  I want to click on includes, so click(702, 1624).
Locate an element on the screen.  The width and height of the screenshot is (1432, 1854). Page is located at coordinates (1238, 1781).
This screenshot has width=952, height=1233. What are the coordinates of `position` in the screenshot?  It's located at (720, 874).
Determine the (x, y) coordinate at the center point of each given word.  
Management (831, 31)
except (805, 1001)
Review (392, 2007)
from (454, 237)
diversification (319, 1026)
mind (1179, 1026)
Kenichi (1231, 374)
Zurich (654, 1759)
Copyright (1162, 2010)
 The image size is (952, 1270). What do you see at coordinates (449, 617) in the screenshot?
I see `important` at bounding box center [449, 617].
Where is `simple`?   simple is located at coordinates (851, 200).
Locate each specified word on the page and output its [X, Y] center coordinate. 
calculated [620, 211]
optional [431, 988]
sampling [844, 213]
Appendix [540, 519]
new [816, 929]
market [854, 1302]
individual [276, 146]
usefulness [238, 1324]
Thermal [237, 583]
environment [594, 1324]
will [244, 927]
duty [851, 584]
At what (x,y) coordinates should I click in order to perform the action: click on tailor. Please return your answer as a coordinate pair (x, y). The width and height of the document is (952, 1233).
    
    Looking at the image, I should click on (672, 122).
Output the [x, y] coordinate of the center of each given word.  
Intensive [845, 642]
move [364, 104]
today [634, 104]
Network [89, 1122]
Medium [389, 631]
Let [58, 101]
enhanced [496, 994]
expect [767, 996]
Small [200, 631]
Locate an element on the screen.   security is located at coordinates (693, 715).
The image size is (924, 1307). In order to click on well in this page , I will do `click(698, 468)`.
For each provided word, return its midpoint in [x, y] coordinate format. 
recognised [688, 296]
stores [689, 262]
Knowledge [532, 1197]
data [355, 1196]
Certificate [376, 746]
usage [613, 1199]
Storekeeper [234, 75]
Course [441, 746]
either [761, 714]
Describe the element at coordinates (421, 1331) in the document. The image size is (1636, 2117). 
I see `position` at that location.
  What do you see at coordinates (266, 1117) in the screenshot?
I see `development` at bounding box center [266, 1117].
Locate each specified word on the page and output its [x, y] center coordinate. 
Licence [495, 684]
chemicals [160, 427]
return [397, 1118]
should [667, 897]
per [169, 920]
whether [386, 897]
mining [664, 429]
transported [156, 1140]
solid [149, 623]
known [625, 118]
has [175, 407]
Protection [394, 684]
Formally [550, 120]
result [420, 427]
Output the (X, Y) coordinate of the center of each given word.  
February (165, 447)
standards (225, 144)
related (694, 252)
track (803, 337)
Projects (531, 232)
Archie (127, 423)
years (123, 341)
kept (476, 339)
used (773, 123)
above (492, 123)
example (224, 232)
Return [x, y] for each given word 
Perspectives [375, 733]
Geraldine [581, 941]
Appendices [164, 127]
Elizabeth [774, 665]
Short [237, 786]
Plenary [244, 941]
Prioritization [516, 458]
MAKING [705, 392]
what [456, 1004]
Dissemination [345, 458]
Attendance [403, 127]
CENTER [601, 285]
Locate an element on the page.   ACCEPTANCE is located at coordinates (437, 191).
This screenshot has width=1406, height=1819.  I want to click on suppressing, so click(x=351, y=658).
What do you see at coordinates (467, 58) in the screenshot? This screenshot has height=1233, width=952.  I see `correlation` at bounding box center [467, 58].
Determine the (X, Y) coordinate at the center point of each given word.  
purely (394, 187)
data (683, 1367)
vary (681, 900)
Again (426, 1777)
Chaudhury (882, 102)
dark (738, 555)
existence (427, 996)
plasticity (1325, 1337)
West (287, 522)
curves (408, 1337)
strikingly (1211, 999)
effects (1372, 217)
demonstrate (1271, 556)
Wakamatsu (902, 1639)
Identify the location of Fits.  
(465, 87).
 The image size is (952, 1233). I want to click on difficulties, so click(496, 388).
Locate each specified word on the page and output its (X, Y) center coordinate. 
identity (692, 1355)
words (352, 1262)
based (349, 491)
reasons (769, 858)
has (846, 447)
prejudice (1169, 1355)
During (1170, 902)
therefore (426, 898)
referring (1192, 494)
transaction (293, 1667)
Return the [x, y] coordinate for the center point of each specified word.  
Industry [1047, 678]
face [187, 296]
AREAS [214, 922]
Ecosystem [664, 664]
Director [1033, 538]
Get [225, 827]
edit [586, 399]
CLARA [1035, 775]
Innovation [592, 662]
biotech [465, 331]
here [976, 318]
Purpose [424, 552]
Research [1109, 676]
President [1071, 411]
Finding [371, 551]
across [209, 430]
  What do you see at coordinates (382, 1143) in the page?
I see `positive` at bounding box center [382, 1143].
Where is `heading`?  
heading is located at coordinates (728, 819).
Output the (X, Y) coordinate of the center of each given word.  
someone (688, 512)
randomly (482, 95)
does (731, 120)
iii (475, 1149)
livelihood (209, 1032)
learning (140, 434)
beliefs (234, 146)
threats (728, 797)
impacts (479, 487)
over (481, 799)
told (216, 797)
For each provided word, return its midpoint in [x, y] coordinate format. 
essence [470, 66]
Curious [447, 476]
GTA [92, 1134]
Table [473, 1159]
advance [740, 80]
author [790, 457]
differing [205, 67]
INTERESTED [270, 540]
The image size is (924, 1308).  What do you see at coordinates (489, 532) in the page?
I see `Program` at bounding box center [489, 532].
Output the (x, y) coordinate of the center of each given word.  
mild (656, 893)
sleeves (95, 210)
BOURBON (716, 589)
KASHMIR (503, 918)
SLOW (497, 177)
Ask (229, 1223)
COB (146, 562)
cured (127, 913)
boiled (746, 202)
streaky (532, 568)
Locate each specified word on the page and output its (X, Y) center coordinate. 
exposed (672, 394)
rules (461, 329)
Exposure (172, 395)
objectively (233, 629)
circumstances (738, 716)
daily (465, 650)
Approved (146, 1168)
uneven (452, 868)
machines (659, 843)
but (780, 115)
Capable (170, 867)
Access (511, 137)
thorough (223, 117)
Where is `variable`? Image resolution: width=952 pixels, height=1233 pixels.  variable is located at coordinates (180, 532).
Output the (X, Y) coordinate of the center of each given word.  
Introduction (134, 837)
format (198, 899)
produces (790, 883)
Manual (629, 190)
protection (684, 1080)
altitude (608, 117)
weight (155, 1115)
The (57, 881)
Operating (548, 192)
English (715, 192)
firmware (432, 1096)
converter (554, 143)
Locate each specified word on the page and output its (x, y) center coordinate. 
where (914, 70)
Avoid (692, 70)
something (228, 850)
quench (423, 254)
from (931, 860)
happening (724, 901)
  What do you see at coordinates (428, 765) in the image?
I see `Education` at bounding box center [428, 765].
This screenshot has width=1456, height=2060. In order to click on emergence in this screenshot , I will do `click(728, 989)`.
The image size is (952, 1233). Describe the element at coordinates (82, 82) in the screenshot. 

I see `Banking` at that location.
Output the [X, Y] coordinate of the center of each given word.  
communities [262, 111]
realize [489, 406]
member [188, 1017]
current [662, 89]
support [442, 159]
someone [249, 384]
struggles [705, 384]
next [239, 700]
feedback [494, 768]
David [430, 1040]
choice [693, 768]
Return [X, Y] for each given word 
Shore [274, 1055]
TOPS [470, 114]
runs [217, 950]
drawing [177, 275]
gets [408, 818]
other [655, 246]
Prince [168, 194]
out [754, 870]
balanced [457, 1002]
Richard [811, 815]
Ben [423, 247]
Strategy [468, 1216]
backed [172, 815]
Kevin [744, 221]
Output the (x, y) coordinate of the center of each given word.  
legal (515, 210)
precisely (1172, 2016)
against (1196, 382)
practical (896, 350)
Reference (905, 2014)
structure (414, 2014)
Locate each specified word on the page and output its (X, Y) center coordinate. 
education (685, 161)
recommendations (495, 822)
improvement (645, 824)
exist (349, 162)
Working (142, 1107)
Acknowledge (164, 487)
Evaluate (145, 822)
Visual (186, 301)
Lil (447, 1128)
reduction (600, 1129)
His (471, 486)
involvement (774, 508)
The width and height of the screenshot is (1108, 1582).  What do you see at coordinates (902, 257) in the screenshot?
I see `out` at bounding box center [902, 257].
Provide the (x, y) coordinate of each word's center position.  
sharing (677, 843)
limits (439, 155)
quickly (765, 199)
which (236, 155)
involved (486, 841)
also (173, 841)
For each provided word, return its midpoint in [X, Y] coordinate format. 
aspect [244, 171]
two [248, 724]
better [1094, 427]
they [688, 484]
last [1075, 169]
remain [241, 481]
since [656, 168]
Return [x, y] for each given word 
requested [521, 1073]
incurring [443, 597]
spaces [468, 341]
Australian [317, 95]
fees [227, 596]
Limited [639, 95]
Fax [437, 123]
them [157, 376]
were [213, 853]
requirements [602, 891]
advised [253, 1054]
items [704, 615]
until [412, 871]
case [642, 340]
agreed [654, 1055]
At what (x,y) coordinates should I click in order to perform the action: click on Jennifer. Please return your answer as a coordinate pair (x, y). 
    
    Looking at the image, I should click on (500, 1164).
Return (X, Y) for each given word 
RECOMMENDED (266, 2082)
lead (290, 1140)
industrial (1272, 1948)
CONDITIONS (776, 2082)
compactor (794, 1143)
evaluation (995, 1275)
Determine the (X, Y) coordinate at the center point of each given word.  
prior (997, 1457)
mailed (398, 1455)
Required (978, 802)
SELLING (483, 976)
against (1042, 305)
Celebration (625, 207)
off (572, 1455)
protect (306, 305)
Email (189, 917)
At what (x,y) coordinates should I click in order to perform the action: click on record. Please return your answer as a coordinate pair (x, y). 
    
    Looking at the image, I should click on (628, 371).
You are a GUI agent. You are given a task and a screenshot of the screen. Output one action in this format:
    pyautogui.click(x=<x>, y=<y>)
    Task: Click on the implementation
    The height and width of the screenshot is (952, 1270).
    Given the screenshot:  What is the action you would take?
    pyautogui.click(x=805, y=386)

◆ ◆ ◆ ◆

__Exercise task__: Could you give the records again from the line containing "Short [237, 786]" down to the line containing "The image size is (952, 1233). I", with "center point" changed to "midpoint" and nothing else altered?

__The response__:
Short [237, 786]
Plenary [244, 941]
Prioritization [516, 458]
MAKING [705, 392]
what [456, 1004]
Dissemination [345, 458]
Attendance [403, 127]
CENTER [601, 285]
Locate an element on the page.   ACCEPTANCE is located at coordinates (437, 191).
This screenshot has width=1406, height=1819.  I want to click on suppressing, so click(x=351, y=658).
What do you see at coordinates (467, 58) in the screenshot? This screenshot has height=1233, width=952.  I see `correlation` at bounding box center [467, 58].
Determine the (X, Y) coordinate at the midpoint of each given word.  
purely (394, 187)
data (683, 1367)
vary (681, 900)
Again (426, 1777)
Chaudhury (882, 102)
dark (738, 555)
existence (427, 996)
plasticity (1325, 1337)
West (287, 522)
curves (408, 1337)
strikingly (1211, 999)
effects (1372, 217)
demonstrate (1271, 556)
Wakamatsu (902, 1639)
Identify the location of Fits.  
(465, 87).
 The image size is (952, 1233). I want to click on difficulties, so click(496, 388).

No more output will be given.